Your hook is above the weight the fish bites the hook and pulls on your line.
This will be detected by a strike indicator.
If the fish comes up from underneath the hook, you may not see a light bite.
This isn't the only way to set up an ice rod. It's just one way and it works!


----------



## wshiwsfshn (May 9, 2008)

I see how it would benefit from bigger fish, but don't see how it would detect light bites and pickups. The way I usually icefish for pan fish is by watching the line. If it goes slack then I have a bite, or just wait for the bigger bite and the pole tug.


----------



## willcfish (Jun 2, 2012)

It is surprising how much bite telegraphs through the line to the rod.


----------



## Meesh (Jan 26, 2010)

I've been using a drop shot rig very successfully up on the 'Berry for cuts. Same concept with a weight on the bottom, with two Gamakatsu Octopus hooks rigged in line ~2' apart (use a palomar knot) then add a soft plastic jig body by hooking it through the nose/head area. Cut'r bugs work great this way, as do gulp minnows...just about anything. The best part of this rig is that you can set that weight on the bottom, then jig your rig without lifting the weight back up. This allows for a very slow descent of the jigs - let them settle down for a ways, the pop them back up. I leave a good 3-4' between the last hook and the weight just for this reason; it'll give you room to play.

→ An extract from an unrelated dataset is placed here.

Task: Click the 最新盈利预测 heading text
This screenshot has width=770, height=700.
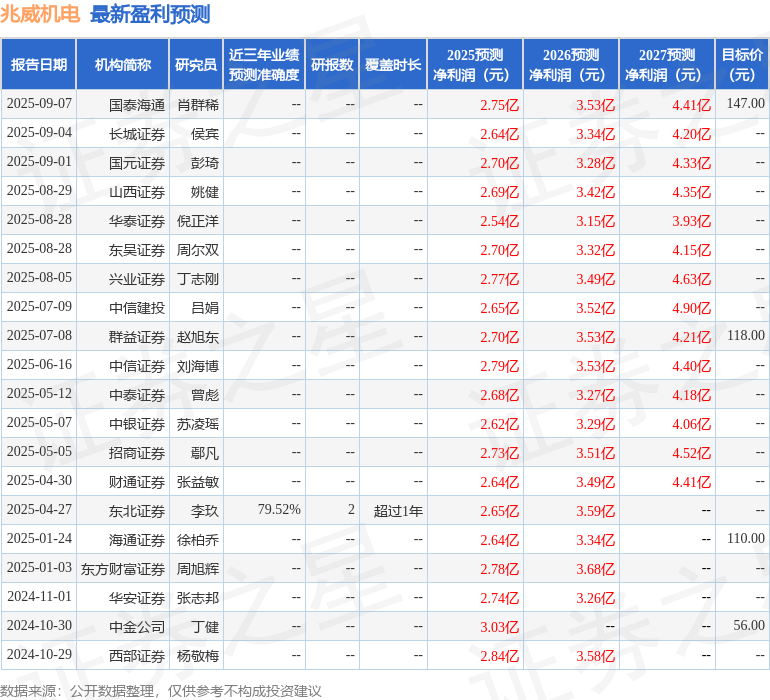Action: pyautogui.click(x=150, y=15)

One last trick is to use a heavier jig head (say 1/8oz) as your weight and put a small crawdad imitation on it - but only put one drop shot hook above for this setup. We've caught a lot of fish doing this because they see the white cut'r, but as they get closer they see the 'dad on or near the bottom. Just start lifting in fits and spurts and they'll follow that 'dad and slurp it up. 

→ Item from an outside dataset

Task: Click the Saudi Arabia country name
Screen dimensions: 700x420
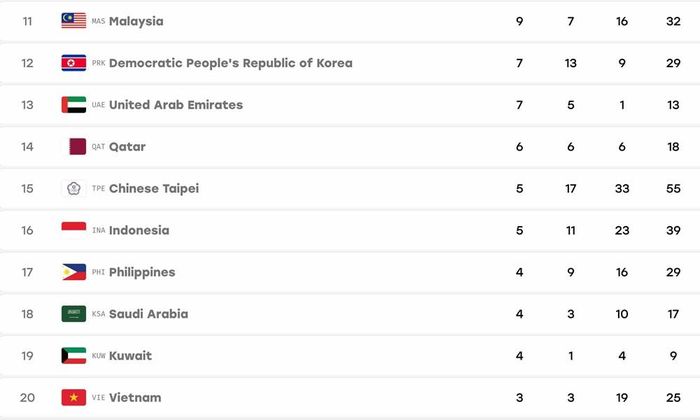Action: 149,314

As for the question about sensing the bite; if you have that weight sitting on the bottom then it's easier to feel every motion, twitch or nibble. I think I can explain it this way: a rod with a load on it requires more force to move it since a rod loads progressively, requiring more force to add additional load. So if you feel the weight through the rod, then the fish has to exert more force in the bite for the rod to bend further - or to even to make it vibrate. With no load on the rod, and a tight line, it takes very little force to start bending the rod or to get it to move. 

I have no idea if that makes any sense...


----------



## willcfish (Jun 2, 2012)

Yes it does make sense. Thanks Meesh


----------